Se produttori e casting lo lasciano in pace, ogni regista sceglie gli attori che vuole. Il Robespierre che descrizioni e ritratti hanno depositato nella memoria d’Occidente era un giovane uomo magrissimo, occhialuto, giallastro per frequenti emicranie e mal di fegato perenne – e il Robespierre del film è un cinquantenne cicciosetto. Quanto al Napoleone che ognuno vede con gli occhi dell’anima, era ossuto e crinito da giovane, stempiatello e panciuto nella maturità, e sempre e in ogni istante inquieto, mobilissimo, fulmineo d’occhi, di volontà, d’intelletto… Tirannico è l’immaginario: nella vaghezza sua, nella sua precisione.

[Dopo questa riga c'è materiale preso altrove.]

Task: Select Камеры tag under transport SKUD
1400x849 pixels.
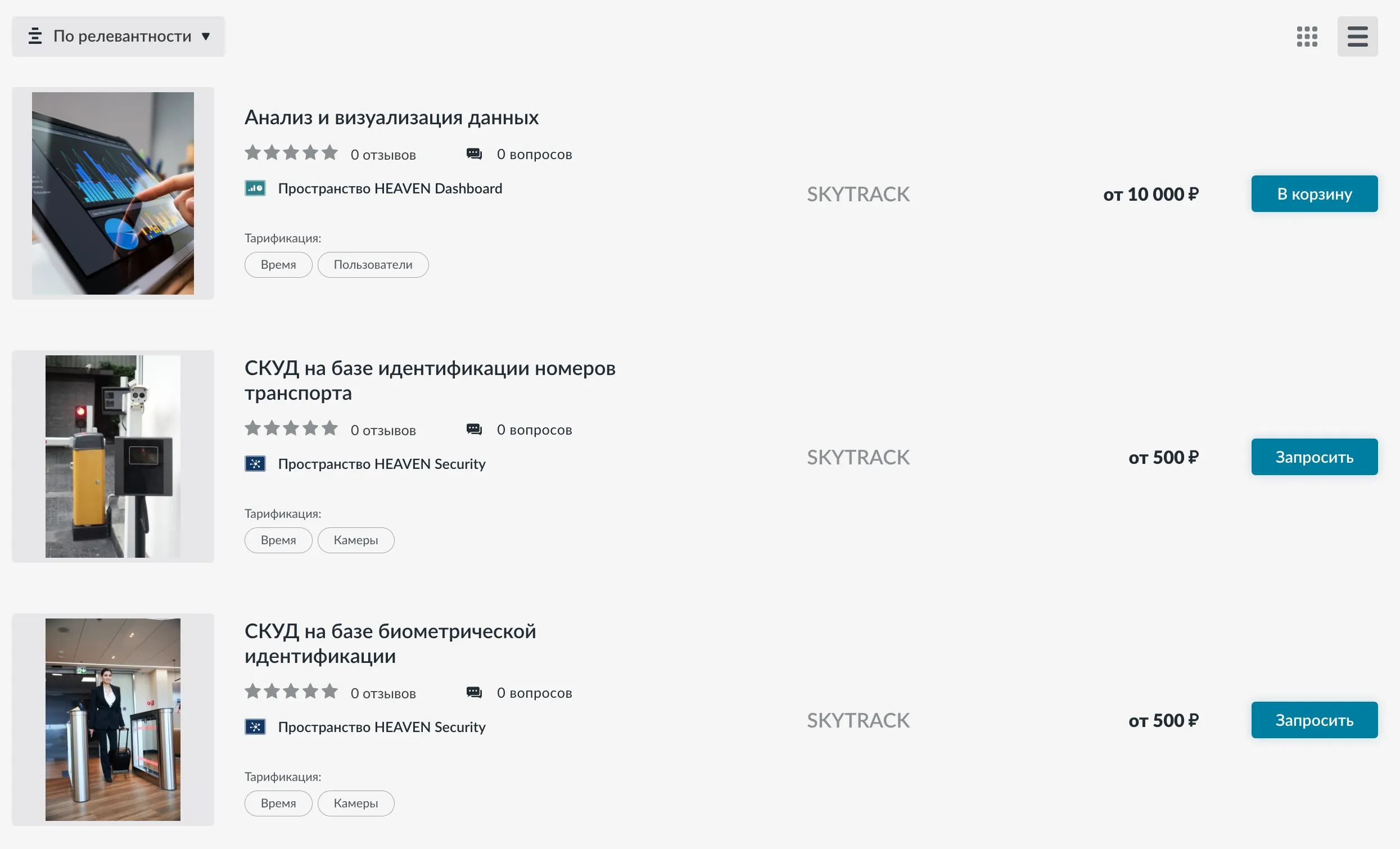Action: click(x=356, y=540)
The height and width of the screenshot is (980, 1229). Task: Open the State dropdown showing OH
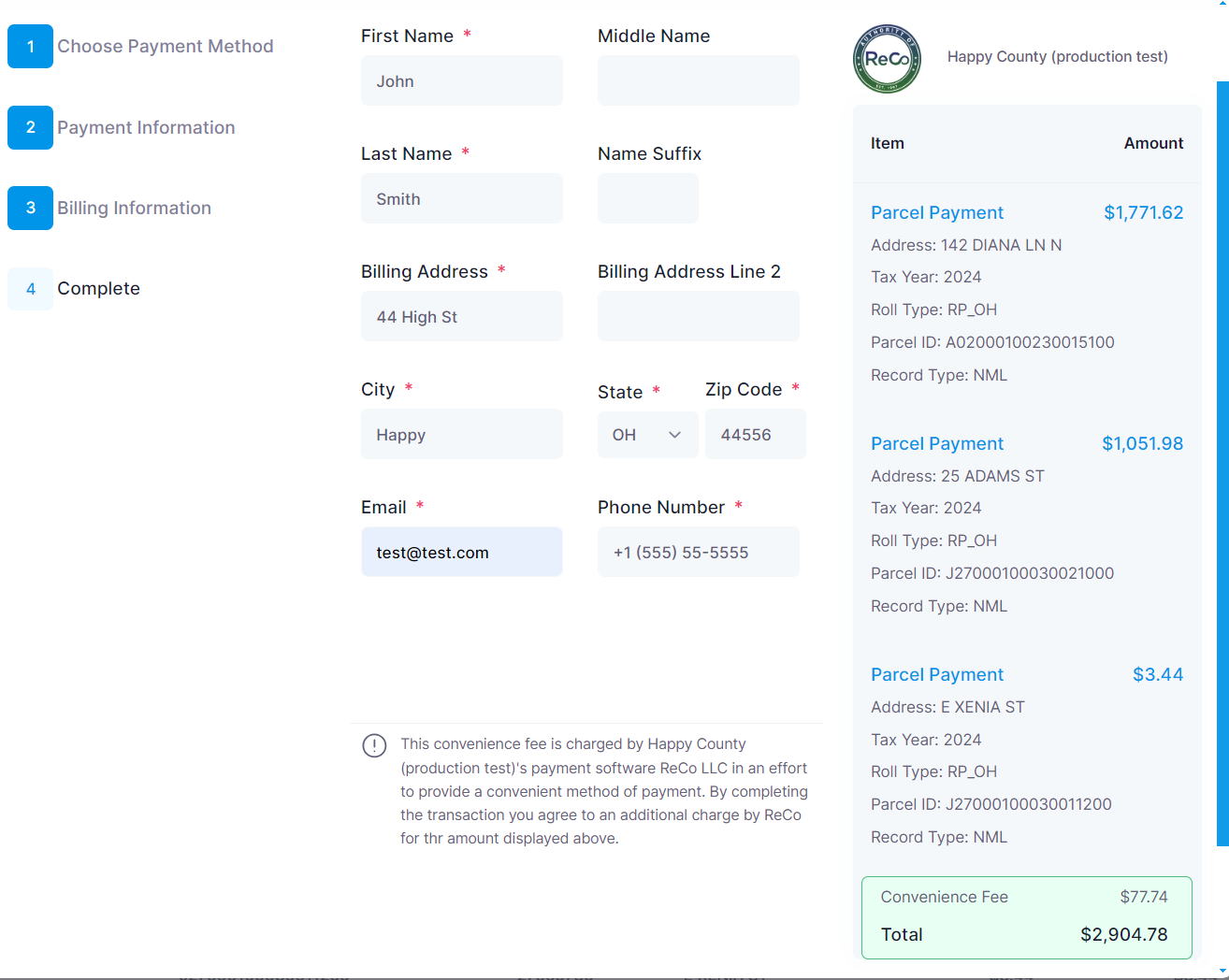point(647,435)
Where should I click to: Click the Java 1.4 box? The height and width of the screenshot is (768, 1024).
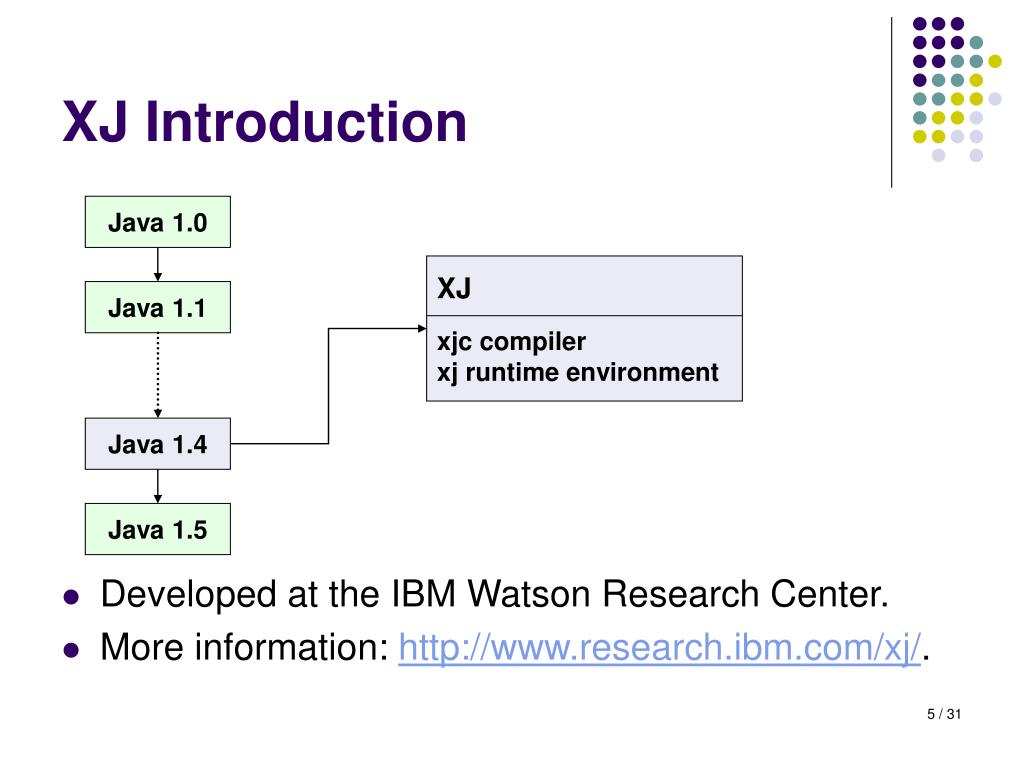pos(157,444)
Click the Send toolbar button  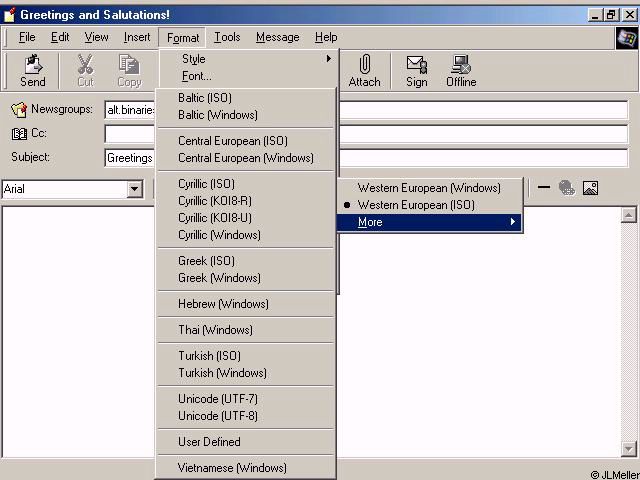(33, 70)
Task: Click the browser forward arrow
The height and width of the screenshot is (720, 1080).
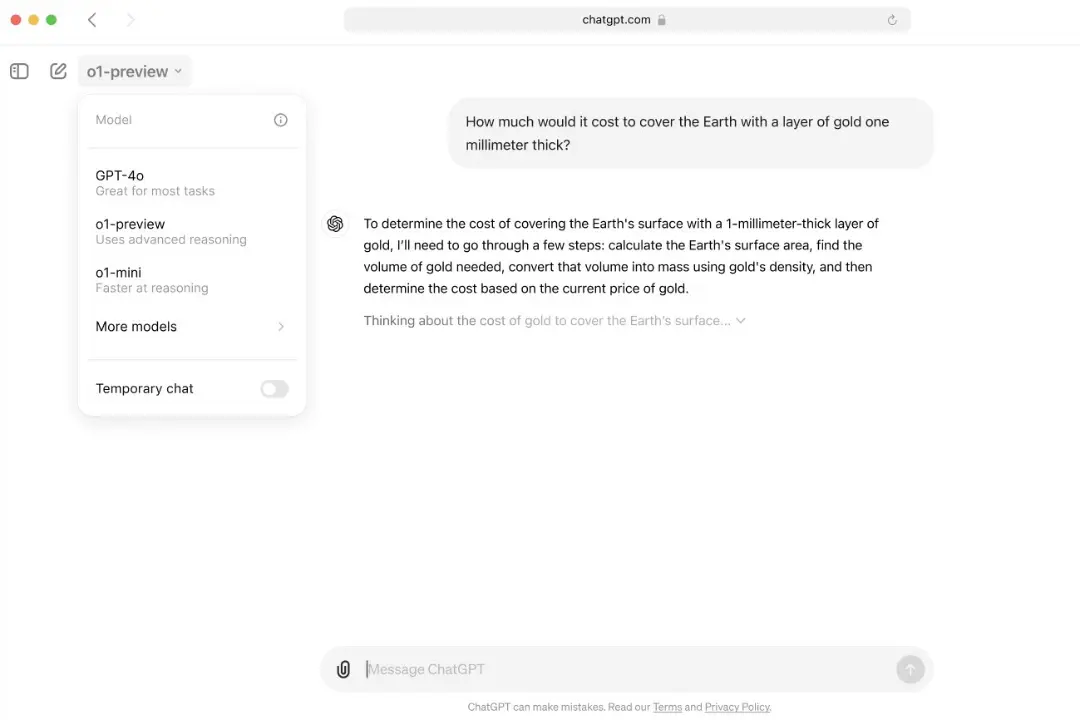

Ritorno a dire: scelga il regista gli attori che gli aggradano; sia padrone davvero, il regista e ogni autore, dell’opera sua propria. L’immaginario mio, però, qui umile propaggine di quello collettivo, si contorce ferito alla vista d’un Bonaparte plumbeo come Joaquin Phoenix: aspro è infatti aspettarsi un occhio d’aquila per poi doversi accontentare dell’occhio d’un bove stupito.
Mentre il capitano Bonaparte s’ingegna a liberare il porto di Tolone, un proietto gli uccide il cavallo. Portato a termine il suo compito, il vittorioso ufficiale infila un braccio nella carcassa del povero quadrupede, ne estrae la palla che l’ha ucciso e la consegna a non ricordo chi perché la porti a sua madre. Pegno greve di simboli, quel proietto di bronzo. Mi dissi certo che, in ossequio alle leggi e all’arte del narrare, sarebbe ricomparso. Certezza erronea: mai più lo rivedemmo. È un vuoto, un venir meno, un incongruo mancare – una falla biancastra che a guisa di cifra racchiude la vacuità sgraziata dell’intero film.